TEXT FOR ANALYSIS

PDA

View Full Version : British Supercomputer Can Predict Winter Weather A Year In Advance



Aragorn
23rd October 2016, 17:06
http://insidehpc.com/wp-content/uploads/2015/08/ukmet.jpg


Source: Met Office (http://www.metoffice.gov.uk/research/weather/weather-science-it/supercomputer)



In October 2014 the Government confirmed its investment of £97 million in a new high performance computing facility for the Met Office. Enhanced processing power will help us protect life and property and will also enable us to turn more science into services for the benefit of government, business and the public.

The first phase of this supercomputer went live on 25 August 2015, five weeks ahead of schedule.




https://www.youtube.com/watch?v=Z_G7NFMDsVY





More detailed forecasts

Turning research into highly detailed operational forecasts and services will enable us to produce innovative forecasts - for example focussing high resolution models on strategically important infrastructure such as airports and flood defences. More detailed forecasts will make it possible to predict small-scale, high impact weather features with greater skill, such as thunderstorms that have the potential to lead to flash flooding.

WHAT THE EXERCISE ASKS
Answer these from the Met Office supercomputer text above:
1. How much did the Government confirm it would invest in the new high performance computing facility?
2. On what date did the first phase of the supercomputer go live?
3. What is named as an example of a small-scale, high impact weather feature?

SUPPLIED ENTRIES
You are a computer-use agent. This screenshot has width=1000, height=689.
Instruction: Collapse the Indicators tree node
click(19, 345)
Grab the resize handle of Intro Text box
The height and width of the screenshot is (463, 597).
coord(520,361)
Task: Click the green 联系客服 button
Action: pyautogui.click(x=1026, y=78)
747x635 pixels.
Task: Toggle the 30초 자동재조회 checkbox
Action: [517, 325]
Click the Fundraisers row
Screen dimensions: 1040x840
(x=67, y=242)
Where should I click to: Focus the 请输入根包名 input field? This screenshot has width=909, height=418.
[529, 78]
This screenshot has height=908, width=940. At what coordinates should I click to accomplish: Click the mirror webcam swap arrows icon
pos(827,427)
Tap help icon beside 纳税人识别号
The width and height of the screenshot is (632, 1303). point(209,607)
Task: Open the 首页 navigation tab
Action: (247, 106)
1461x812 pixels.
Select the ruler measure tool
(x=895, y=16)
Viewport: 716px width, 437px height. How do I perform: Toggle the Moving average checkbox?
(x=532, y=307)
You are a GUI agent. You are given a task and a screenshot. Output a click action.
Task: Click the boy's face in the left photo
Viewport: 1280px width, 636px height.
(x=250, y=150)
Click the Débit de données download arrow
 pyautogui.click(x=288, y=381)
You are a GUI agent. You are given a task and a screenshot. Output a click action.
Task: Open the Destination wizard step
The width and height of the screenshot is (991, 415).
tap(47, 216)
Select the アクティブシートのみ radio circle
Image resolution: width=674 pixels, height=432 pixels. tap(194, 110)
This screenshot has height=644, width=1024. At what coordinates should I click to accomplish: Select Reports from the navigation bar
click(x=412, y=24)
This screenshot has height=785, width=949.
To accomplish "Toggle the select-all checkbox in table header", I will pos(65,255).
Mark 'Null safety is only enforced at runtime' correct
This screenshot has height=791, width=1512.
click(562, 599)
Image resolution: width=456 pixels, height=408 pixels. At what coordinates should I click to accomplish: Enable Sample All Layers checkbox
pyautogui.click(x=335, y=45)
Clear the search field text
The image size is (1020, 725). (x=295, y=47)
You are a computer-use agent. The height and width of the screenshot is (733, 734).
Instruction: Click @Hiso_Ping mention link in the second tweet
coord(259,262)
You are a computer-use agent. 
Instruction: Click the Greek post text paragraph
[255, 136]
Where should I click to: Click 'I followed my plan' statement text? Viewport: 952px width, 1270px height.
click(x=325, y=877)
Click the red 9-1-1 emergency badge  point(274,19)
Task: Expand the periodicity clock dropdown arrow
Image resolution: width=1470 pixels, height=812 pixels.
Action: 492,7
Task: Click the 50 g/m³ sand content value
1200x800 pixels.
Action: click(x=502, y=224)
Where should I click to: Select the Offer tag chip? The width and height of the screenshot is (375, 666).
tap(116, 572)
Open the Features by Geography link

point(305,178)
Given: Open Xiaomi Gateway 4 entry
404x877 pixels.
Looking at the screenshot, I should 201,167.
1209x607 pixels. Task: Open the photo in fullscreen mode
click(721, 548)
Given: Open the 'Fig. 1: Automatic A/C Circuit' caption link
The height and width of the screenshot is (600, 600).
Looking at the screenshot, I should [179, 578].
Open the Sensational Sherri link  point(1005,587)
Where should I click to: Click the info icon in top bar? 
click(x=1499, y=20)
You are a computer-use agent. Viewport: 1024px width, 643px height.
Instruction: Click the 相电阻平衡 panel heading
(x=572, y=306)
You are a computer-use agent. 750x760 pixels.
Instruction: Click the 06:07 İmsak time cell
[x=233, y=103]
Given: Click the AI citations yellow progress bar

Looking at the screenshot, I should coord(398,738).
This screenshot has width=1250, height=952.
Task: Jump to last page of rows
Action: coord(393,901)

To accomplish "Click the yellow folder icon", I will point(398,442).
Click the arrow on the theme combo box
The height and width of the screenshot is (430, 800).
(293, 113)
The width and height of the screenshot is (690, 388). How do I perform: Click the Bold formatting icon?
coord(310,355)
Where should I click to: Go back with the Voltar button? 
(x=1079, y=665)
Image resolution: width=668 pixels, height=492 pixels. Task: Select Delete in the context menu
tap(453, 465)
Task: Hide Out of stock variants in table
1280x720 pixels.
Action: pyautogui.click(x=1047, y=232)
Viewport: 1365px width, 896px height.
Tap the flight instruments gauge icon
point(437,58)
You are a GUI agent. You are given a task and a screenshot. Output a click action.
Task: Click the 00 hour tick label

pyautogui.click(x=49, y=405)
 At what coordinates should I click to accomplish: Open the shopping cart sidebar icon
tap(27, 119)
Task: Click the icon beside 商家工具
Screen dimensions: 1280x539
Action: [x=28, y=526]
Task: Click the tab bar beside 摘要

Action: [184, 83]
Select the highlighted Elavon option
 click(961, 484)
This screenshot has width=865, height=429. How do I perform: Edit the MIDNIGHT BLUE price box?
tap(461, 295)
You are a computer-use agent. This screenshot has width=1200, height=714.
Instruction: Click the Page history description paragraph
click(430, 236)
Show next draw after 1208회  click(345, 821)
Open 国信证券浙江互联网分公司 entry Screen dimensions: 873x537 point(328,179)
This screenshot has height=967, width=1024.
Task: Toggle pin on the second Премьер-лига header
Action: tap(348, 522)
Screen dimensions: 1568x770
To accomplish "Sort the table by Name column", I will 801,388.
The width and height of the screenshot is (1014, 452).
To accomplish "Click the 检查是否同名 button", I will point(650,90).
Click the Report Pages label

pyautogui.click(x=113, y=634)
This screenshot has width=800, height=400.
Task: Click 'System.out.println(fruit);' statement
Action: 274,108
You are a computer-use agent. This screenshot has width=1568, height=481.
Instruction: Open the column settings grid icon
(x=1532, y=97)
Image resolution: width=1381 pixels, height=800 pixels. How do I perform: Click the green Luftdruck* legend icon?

ANSWER SPACE
1. £97 million
2. 25 August 2015
3. Thunderstorms that have the potential to lead to flash flooding